Typical of old Hollywood this is a film with a strong moral agenda: crime doesn’t pay. There is only one minor problem; the amoral hoodlum is more appealing than the hero — the D.A. comes off rather cold and simple-minded. Clark Gable’s effortless charm offsets the balance. As misguided and corrupted as his character is, you never hate him for his horrendous actions, which includes cold murder. Intentional or not, you can’t help but feel bad for the criminal.

Gable gives a colorful performance. Powell and Loy are a bit less charismatic, but they all make a nice trio. A very young Mickey Rooney (Babes in Arms) plays Gable as a boy. The cast also includes Leo Carrillo (Lillian Russell), Nat Pendleton (Northwest Passage), and Muriel Evans (Mr. Deeds Goes to Town).
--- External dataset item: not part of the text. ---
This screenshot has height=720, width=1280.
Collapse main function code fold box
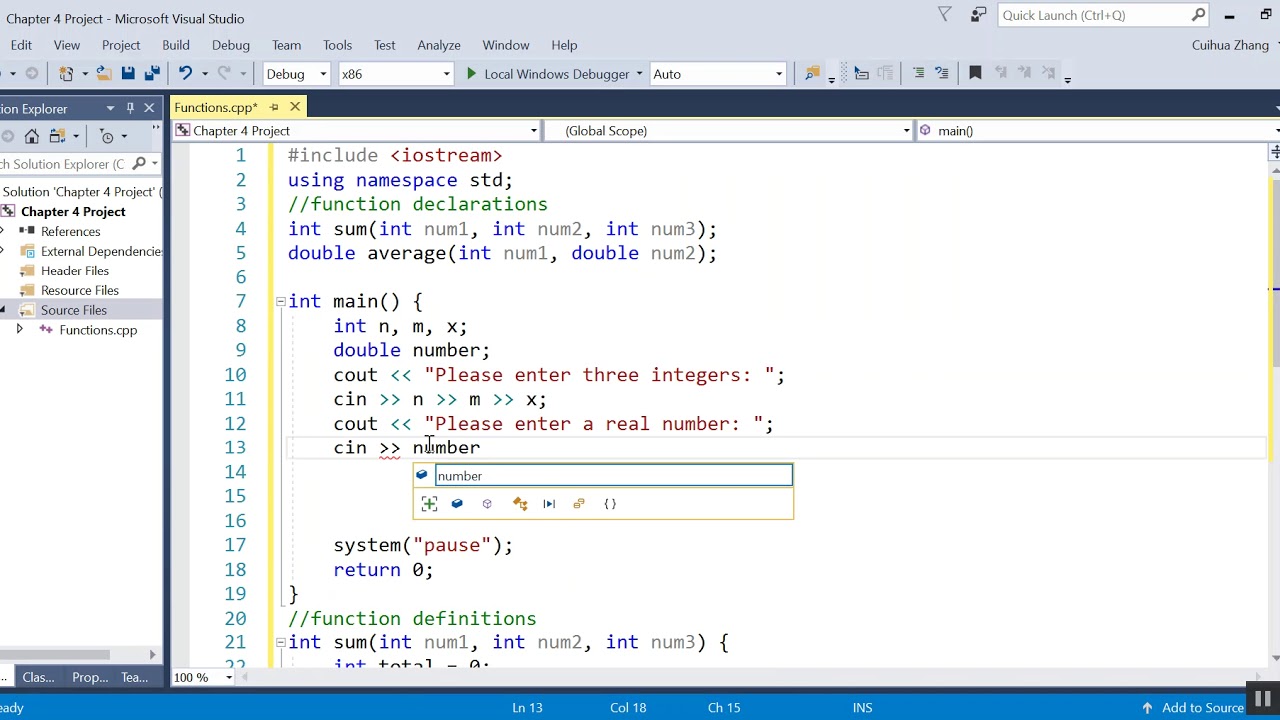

Conclusions & Final Thoughts:

Manhattan Melodrama slows down considerably as it reaches its predictable climax. It’s still an entertaining flick. I just think Warner Bros. was much better at this sort of thing (e.g. Angels with Dirty Faces). B&W, 90 minutes, Not Rated.


2 responses to “Manhattan Melodrama (1934)

    • It’s a fine movie. The ending is the best thing about the movie. I just thought that it was too similar to Angels With Dirty Faces, one of my favorite gangster films.